**TASK TO CARRY OUT:** Rewrite the records below with every "At what coordinates should I click to accomplish" changed to "Where should I click to complete", leaving everything else the same.

**EXERCISE INPUT:**
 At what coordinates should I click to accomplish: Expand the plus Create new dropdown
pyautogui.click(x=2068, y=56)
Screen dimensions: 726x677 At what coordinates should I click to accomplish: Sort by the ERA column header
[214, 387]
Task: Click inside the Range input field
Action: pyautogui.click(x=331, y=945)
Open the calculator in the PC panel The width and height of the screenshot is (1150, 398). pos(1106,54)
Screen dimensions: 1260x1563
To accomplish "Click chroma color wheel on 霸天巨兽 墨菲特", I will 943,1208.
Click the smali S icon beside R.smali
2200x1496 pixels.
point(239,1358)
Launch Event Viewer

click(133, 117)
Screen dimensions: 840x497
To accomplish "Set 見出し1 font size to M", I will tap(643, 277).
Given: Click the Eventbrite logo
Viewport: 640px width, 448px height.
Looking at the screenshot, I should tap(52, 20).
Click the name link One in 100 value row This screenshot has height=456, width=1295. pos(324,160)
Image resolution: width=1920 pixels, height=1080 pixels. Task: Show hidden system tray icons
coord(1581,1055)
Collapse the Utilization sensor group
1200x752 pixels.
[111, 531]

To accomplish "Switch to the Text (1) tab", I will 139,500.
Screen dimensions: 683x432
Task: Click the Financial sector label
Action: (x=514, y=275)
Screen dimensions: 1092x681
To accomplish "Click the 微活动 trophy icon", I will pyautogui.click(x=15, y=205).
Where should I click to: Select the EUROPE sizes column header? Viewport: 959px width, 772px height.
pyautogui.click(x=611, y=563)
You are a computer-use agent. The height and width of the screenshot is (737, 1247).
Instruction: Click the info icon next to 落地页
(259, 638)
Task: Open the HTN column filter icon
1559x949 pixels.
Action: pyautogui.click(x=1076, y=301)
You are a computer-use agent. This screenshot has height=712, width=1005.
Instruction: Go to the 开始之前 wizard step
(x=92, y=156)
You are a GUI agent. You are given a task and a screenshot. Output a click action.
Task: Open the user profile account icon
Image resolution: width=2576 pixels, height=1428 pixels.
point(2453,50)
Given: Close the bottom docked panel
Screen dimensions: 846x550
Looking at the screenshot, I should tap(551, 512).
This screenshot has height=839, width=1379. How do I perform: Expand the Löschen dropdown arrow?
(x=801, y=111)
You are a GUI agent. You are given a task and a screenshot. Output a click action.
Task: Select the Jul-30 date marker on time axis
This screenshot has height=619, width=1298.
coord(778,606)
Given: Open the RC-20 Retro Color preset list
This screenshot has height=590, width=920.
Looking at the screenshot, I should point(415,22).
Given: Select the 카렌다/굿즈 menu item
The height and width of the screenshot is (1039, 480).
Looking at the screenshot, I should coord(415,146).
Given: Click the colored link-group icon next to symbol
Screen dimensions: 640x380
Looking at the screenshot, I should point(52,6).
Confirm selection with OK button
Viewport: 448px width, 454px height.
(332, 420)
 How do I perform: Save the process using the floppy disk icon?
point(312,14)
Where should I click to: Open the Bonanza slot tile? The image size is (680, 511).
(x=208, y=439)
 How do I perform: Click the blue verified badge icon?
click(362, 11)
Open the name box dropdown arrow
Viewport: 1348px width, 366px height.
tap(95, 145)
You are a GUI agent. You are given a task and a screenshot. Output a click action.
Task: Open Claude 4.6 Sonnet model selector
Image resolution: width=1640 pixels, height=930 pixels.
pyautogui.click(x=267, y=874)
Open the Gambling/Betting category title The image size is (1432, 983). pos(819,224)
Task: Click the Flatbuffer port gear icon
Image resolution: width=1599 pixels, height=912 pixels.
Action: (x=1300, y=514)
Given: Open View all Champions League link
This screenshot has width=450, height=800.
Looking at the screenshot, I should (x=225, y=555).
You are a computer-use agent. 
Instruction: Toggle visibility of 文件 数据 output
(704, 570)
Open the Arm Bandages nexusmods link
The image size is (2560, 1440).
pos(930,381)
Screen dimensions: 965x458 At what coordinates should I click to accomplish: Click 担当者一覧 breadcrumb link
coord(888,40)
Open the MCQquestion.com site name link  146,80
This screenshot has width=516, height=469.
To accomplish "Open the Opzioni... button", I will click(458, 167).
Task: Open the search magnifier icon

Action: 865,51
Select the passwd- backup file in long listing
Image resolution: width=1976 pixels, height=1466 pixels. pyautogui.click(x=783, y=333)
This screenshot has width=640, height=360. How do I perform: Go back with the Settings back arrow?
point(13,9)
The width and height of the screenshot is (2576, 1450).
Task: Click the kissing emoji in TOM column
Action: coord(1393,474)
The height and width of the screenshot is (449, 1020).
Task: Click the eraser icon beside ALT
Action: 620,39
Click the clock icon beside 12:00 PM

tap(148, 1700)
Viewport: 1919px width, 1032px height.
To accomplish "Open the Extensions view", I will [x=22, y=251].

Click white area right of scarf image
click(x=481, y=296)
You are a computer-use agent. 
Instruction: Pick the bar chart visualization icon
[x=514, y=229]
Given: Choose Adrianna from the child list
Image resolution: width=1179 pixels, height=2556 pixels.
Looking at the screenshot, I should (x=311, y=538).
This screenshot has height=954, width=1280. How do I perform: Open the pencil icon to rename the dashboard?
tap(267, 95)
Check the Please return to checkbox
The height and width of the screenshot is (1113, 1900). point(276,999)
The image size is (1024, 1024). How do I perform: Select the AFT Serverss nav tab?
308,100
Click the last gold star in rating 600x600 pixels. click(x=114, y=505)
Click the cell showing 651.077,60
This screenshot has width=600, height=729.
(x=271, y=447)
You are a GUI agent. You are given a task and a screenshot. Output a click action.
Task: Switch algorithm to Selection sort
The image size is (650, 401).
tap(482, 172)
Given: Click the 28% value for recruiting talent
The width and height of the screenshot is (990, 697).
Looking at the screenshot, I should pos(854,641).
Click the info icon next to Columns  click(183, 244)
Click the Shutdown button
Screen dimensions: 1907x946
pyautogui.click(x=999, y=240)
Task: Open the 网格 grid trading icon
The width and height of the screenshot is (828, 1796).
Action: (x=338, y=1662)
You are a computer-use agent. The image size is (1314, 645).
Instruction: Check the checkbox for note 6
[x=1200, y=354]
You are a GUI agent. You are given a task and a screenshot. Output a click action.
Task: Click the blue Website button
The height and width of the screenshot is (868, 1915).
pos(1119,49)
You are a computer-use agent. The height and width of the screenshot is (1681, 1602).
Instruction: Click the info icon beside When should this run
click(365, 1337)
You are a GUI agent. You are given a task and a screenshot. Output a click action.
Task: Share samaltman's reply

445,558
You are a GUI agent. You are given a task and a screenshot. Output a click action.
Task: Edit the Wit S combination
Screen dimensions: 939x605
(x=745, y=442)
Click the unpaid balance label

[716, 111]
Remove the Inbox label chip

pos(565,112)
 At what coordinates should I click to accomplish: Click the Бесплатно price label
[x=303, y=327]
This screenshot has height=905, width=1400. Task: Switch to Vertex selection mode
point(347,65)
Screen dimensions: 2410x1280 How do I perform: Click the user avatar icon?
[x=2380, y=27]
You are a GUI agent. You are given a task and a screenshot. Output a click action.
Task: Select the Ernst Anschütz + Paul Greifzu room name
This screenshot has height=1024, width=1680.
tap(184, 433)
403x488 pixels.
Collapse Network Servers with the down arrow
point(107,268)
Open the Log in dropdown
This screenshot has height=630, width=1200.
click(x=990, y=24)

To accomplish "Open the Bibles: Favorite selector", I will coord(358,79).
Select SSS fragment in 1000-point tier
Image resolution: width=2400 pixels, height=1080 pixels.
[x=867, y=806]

**COMPLETE RESPONSE:**
 Where should I click to complete: Expand the plus Create new dropdown
pyautogui.click(x=2068, y=56)
Screen dimensions: 726x677 Where should I click to complete: Sort by the ERA column header
[214, 387]
Task: Click inside the Range input field
Action: pyautogui.click(x=331, y=945)
Open the calculator in the PC panel The width and height of the screenshot is (1150, 398). pos(1106,54)
Screen dimensions: 1260x1563
To accomplish "Click chroma color wheel on 霸天巨兽 墨菲特", I will 943,1208.
Click the smali S icon beside R.smali
2200x1496 pixels.
point(239,1358)
Launch Event Viewer

click(133, 117)
Screen dimensions: 840x497
To accomplish "Set 見出し1 font size to M", I will tap(643, 277).
Given: Click the Eventbrite logo
Viewport: 640px width, 448px height.
Looking at the screenshot, I should tap(52, 20).
Click the name link One in 100 value row This screenshot has height=456, width=1295. pos(324,160)
Image resolution: width=1920 pixels, height=1080 pixels. Task: Show hidden system tray icons
coord(1581,1055)
Collapse the Utilization sensor group
1200x752 pixels.
[111, 531]

To accomplish "Switch to the Text (1) tab", I will 139,500.
Screen dimensions: 683x432
Task: Click the Financial sector label
Action: (x=514, y=275)
Screen dimensions: 1092x681
To accomplish "Click the 微活动 trophy icon", I will pyautogui.click(x=15, y=205).
Where should I click to: Select the EUROPE sizes column header? Viewport: 959px width, 772px height.
pyautogui.click(x=611, y=563)
You are a computer-use agent. The height and width of the screenshot is (737, 1247).
Instruction: Click the info icon next to 落地页
(259, 638)
Task: Open the HTN column filter icon
1559x949 pixels.
Action: pyautogui.click(x=1076, y=301)
You are a computer-use agent. This screenshot has height=712, width=1005.
Instruction: Go to the 开始之前 wizard step
(x=92, y=156)
You are a GUI agent. You are given a task and a screenshot. Output a click action.
Task: Open the user profile account icon
Image resolution: width=2576 pixels, height=1428 pixels.
point(2453,50)
Given: Close the bottom docked panel
Screen dimensions: 846x550
Looking at the screenshot, I should tap(551, 512).
This screenshot has height=839, width=1379. How do I perform: Expand the Löschen dropdown arrow?
(x=801, y=111)
You are a GUI agent. You are given a task and a screenshot. Output a click action.
Task: Select the Jul-30 date marker on time axis
This screenshot has height=619, width=1298.
coord(778,606)
Given: Open the RC-20 Retro Color preset list
This screenshot has height=590, width=920.
Looking at the screenshot, I should point(415,22).
Given: Select the 카렌다/굿즈 menu item
The height and width of the screenshot is (1039, 480).
Looking at the screenshot, I should coord(415,146).
Given: Click the colored link-group icon next to symbol
Screen dimensions: 640x380
Looking at the screenshot, I should point(52,6).
Confirm selection with OK button
Viewport: 448px width, 454px height.
(332, 420)
 How do I perform: Save the process using the floppy disk icon?
point(312,14)
Where should I click to: Open the Bonanza slot tile? The image size is (680, 511).
(x=208, y=439)
 How do I perform: Click the blue verified badge icon?
click(362, 11)
Open the name box dropdown arrow
Viewport: 1348px width, 366px height.
tap(95, 145)
You are a GUI agent. You are given a task and a screenshot. Output a click action.
Task: Open Claude 4.6 Sonnet model selector
Image resolution: width=1640 pixels, height=930 pixels.
pyautogui.click(x=267, y=874)
Open the Gambling/Betting category title The image size is (1432, 983). pos(819,224)
Task: Click the Flatbuffer port gear icon
Image resolution: width=1599 pixels, height=912 pixels.
Action: (x=1300, y=514)
Given: Open View all Champions League link
This screenshot has width=450, height=800.
Looking at the screenshot, I should (x=225, y=555).
You are a computer-use agent. 
Instruction: Toggle visibility of 文件 数据 output
(704, 570)
Open the Arm Bandages nexusmods link
The image size is (2560, 1440).
pos(930,381)
Screen dimensions: 965x458 Where should I click to complete: Click 担当者一覧 breadcrumb link
coord(888,40)
Open the MCQquestion.com site name link  146,80
This screenshot has width=516, height=469.
To accomplish "Open the Opzioni... button", I will click(458, 167).
Task: Open the search magnifier icon

Action: 865,51
Select the passwd- backup file in long listing
Image resolution: width=1976 pixels, height=1466 pixels. pyautogui.click(x=783, y=333)
This screenshot has width=640, height=360. How do I perform: Go back with the Settings back arrow?
point(13,9)
The width and height of the screenshot is (2576, 1450).
Task: Click the kissing emoji in TOM column
Action: coord(1393,474)
The height and width of the screenshot is (449, 1020).
Task: Click the eraser icon beside ALT
Action: 620,39
Click the clock icon beside 12:00 PM

tap(148, 1700)
Viewport: 1919px width, 1032px height.
To accomplish "Open the Extensions view", I will [x=22, y=251].

Click white area right of scarf image
click(x=481, y=296)
You are a computer-use agent. 
Instruction: Pick the bar chart visualization icon
[x=514, y=229]
Given: Choose Adrianna from the child list
Image resolution: width=1179 pixels, height=2556 pixels.
Looking at the screenshot, I should (x=311, y=538).
This screenshot has height=954, width=1280. How do I perform: Open the pencil icon to rename the dashboard?
tap(267, 95)
Check the Please return to checkbox
The height and width of the screenshot is (1113, 1900). point(276,999)
The image size is (1024, 1024). How do I perform: Select the AFT Serverss nav tab?
308,100
Click the last gold star in rating 600x600 pixels. click(x=114, y=505)
Click the cell showing 651.077,60
This screenshot has width=600, height=729.
(x=271, y=447)
You are a GUI agent. You are given a task and a screenshot. Output a click action.
Task: Switch algorithm to Selection sort
The image size is (650, 401).
tap(482, 172)
Given: Click the 28% value for recruiting talent
The width and height of the screenshot is (990, 697).
Looking at the screenshot, I should pos(854,641).
Click the info icon next to Columns  click(183, 244)
Click the Shutdown button
Screen dimensions: 1907x946
pyautogui.click(x=999, y=240)
Task: Open the 网格 grid trading icon
The width and height of the screenshot is (828, 1796).
Action: (x=338, y=1662)
You are a computer-use agent. The image size is (1314, 645).
Instruction: Check the checkbox for note 6
[x=1200, y=354]
You are a GUI agent. You are given a task and a screenshot. Output a click action.
Task: Click the blue Website button
The height and width of the screenshot is (868, 1915).
pos(1119,49)
You are a computer-use agent. The height and width of the screenshot is (1681, 1602).
Instruction: Click the info icon beside When should this run
click(365, 1337)
You are a GUI agent. You are given a task and a screenshot. Output a click action.
Task: Share samaltman's reply

445,558
You are a GUI agent. You are given a task and a screenshot. Output a click action.
Task: Edit the Wit S combination
Screen dimensions: 939x605
(x=745, y=442)
Click the unpaid balance label

[716, 111]
Remove the Inbox label chip

pos(565,112)
 Where should I click to complete: Click the Бесплатно price label
[x=303, y=327]
This screenshot has height=905, width=1400. Task: Switch to Vertex selection mode
point(347,65)
Screen dimensions: 2410x1280 How do I perform: Click the user avatar icon?
[x=2380, y=27]
You are a GUI agent. You are given a task and a screenshot. Output a click action.
Task: Select the Ernst Anschütz + Paul Greifzu room name
This screenshot has height=1024, width=1680.
tap(184, 433)
403x488 pixels.
Collapse Network Servers with the down arrow
point(107,268)
Open the Log in dropdown
This screenshot has height=630, width=1200.
click(x=990, y=24)

To accomplish "Open the Bibles: Favorite selector", I will coord(358,79).
Select SSS fragment in 1000-point tier
Image resolution: width=2400 pixels, height=1080 pixels.
[x=867, y=806]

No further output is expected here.